Paycheck Protection Program

  • Lending institutions – like banks and credit unions – make PPP loans.
  • Eligible businesses must have been operating on February 15, 2020, and the borrower must provide a lender with a good faith certification of need.
  • The lender will waive collateral and personal guarantee requirements as well as the credit elsewhere test for funds.
  • PPP provides loan forgiveness based on employee retention and salary levels. Loan proceeds used over the 8 weeks after the loan is made for payroll support (employee salaries, paid sick or medical leave, insurance premiums), mortgage, rent, and utility payments, are eligible for forgiveness.
  • Non-forgiven portions of the loan have an interest rate of 1% and loan maturity in two years.
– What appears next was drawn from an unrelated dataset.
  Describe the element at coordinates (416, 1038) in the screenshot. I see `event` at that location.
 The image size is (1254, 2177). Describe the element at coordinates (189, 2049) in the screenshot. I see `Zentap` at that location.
The first payment will be deferred for six months.
  • Loans can be for up to two months of average monthly payroll costs from the last year plus an additional 25% of that amount. Maximum loan amount is $10 million.
  • Additional information is available on the Treasury Department PPP FAQ’s page.

Economic Injury Disaster Loan:

  • To apply, log onto the SBA Disaster Loan Assistance application page.
  • EIDL’s offer up to $2 million in assistance per small business.
  • EIDL’s may be used to pay fixed debts, payroll, accounts payable and other bills that can’t be paid because of the disaster’s impact.
  • The interest rate is 3.75% for small businesses without credit available elsewhere; businesses with credit available elsewhere are not eligible.
  • SBA offers loans with long-term repayments in order to keep payments affordable, up to a maximum of 30 years. Terms are determined on a case-by-case basis, based on each borrower’s ability to repay.

Emergency Economic Injury Grants

Small businesses and private non-profits harmed by COVID-19 can receive up to a $10,000 advance when applying for an SBA Economic Injury Disaster Loan (EIDL).

The advance does not need to be repaid under any circumstance, and may be used to keep employees on payroll, to pay for sick leave, meet increased production costs due to supply chain disruptions, or pay business obligations, including debts, rent and mortgage payments.

To be eligible for the advance, the entity must also be eligible for an EIDL and in operation since January 31, 2020, when the public health crisis was announced. New EIDL applicants are automatically considered for the advance.